(RECORDED INFORMATION begins)

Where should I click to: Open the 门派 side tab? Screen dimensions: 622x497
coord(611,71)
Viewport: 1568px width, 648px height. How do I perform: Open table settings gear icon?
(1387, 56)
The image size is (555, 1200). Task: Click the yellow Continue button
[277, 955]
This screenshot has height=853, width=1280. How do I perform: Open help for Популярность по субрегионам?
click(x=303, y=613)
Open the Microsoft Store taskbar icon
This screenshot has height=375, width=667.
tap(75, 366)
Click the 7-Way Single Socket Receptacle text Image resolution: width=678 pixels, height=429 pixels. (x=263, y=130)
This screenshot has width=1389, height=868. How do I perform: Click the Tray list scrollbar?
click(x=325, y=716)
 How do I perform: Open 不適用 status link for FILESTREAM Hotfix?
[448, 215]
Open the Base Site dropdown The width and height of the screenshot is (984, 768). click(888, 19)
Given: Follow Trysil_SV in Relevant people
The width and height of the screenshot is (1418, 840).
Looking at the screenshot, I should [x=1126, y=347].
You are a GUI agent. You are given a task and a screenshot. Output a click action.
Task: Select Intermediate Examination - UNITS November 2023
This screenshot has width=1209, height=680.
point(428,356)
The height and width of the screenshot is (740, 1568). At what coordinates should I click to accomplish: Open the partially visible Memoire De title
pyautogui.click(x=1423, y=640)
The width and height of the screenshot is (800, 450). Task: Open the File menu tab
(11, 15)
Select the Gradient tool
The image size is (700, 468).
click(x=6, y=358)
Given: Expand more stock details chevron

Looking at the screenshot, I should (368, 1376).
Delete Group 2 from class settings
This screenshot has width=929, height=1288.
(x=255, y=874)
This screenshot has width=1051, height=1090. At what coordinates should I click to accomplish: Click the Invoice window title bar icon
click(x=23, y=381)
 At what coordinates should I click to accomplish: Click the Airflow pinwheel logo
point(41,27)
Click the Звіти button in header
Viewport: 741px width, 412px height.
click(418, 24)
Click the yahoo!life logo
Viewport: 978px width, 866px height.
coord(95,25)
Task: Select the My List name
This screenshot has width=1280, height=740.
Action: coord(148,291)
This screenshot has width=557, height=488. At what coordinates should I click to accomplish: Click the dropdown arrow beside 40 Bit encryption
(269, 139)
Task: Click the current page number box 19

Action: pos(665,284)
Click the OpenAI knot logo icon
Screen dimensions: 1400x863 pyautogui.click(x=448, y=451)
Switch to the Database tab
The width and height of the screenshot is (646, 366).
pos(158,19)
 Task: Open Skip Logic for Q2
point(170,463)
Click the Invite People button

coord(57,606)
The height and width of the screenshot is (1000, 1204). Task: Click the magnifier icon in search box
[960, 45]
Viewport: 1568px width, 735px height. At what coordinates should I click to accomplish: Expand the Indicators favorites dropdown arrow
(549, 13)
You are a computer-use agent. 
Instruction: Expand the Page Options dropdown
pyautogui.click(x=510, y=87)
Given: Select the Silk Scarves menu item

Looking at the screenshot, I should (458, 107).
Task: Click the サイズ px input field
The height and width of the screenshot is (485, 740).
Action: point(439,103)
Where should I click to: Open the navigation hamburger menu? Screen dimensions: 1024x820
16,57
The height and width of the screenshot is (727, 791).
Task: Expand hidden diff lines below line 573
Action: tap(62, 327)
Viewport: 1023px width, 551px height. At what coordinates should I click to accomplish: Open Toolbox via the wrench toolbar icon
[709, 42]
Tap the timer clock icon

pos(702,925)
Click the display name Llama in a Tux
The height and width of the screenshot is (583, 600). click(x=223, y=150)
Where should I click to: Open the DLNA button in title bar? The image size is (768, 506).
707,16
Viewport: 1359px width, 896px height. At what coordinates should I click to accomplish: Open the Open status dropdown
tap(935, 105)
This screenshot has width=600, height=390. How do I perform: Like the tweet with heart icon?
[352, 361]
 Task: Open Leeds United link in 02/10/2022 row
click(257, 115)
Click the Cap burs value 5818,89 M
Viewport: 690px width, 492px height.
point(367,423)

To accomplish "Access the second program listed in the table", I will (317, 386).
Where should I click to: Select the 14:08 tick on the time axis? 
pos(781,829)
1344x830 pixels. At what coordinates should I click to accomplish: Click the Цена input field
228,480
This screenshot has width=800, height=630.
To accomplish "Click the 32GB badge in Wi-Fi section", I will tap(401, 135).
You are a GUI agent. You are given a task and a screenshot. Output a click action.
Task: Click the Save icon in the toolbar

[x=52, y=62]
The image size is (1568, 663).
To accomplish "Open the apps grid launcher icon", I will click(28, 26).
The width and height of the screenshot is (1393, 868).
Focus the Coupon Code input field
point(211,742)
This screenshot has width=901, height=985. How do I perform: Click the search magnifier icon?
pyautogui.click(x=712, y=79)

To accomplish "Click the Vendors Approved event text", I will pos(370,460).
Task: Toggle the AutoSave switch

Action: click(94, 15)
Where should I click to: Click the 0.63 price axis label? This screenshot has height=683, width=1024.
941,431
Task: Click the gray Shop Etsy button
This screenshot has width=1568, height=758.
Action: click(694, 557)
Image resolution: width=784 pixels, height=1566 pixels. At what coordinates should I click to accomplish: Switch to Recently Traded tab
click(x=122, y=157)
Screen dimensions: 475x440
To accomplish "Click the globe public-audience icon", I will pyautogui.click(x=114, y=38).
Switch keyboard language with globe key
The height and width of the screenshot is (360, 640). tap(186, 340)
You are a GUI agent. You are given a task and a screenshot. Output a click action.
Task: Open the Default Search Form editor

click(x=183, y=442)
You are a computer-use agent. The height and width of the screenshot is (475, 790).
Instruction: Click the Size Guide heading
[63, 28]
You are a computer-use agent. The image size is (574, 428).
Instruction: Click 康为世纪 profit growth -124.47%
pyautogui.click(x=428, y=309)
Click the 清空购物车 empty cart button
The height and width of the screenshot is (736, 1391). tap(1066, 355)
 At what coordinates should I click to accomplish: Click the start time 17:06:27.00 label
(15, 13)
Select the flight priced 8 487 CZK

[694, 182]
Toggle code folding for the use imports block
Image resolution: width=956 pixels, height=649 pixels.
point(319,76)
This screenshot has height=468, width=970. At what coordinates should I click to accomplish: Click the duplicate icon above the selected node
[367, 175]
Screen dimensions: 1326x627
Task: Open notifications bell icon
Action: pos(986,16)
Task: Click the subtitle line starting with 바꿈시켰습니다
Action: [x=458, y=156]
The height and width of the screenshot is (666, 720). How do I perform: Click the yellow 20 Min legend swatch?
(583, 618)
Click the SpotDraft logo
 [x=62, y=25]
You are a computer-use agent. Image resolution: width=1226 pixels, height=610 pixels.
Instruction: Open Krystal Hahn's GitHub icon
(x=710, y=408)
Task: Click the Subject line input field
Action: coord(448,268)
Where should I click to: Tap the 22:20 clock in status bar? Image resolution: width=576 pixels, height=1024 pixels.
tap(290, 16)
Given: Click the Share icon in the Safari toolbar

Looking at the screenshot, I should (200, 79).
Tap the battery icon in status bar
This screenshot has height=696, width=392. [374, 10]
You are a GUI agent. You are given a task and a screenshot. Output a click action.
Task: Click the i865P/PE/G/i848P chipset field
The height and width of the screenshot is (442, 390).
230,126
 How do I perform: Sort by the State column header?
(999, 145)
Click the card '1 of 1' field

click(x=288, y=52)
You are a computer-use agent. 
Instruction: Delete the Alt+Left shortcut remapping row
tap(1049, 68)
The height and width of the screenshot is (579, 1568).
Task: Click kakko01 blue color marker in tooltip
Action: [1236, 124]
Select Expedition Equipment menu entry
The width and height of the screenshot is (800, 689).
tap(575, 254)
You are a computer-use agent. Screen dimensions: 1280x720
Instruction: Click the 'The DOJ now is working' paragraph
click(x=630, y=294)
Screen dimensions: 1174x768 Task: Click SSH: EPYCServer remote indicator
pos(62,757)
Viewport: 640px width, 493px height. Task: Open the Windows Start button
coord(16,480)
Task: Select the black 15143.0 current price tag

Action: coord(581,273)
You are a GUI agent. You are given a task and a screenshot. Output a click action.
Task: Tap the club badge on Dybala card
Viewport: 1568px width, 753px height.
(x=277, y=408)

(RECORDED INFORMATION ends)

§ **EXERCISE AIM**
Show every line above in which the word "computer" occurs.

§ **SOLUTION TO THE EXERCISE**
You are a computer-use agent. 
You are a computer-use agent. The height and width of the screenshot is (475, 790).
You are a computer-use agent. The image size is (574, 428).
You are a computer-use agent. Image resolution: width=1226 pixels, height=610 pixels.
You are a computer-use agent. 
You are a computer-use agent. Screen dimensions: 1280x720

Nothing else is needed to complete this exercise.